> _TO DO_: Copy the records word for word, from the beginning up to and including the line that contains "What do you see at coordinates (163, 442)".

Pixel coordinate grounding data
Start of Block

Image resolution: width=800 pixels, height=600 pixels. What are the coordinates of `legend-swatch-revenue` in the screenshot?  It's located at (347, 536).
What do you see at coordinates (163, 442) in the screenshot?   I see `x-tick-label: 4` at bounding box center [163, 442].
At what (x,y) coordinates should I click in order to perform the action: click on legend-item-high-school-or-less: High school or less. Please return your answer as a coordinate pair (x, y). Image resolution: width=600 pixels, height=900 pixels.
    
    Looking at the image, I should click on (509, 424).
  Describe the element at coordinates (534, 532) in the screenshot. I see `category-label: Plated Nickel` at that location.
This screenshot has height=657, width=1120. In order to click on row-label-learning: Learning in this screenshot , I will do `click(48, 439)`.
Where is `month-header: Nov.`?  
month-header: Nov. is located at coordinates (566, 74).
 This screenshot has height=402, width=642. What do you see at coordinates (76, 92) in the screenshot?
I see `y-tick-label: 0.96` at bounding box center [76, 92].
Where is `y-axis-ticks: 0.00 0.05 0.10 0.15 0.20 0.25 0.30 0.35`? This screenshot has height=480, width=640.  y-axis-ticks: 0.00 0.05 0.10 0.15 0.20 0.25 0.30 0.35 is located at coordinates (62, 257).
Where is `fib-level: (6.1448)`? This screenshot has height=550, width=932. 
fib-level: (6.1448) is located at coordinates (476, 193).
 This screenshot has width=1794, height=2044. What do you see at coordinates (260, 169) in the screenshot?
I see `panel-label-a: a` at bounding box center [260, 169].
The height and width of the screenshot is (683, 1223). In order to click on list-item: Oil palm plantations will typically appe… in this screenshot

End of Block

> _RESPONSE BOX_:
Image resolution: width=800 pixels, height=600 pixels. What are the coordinates of `legend-swatch-revenue` in the screenshot?  It's located at (347, 536).
What do you see at coordinates (163, 442) in the screenshot?   I see `x-tick-label: 4` at bounding box center [163, 442].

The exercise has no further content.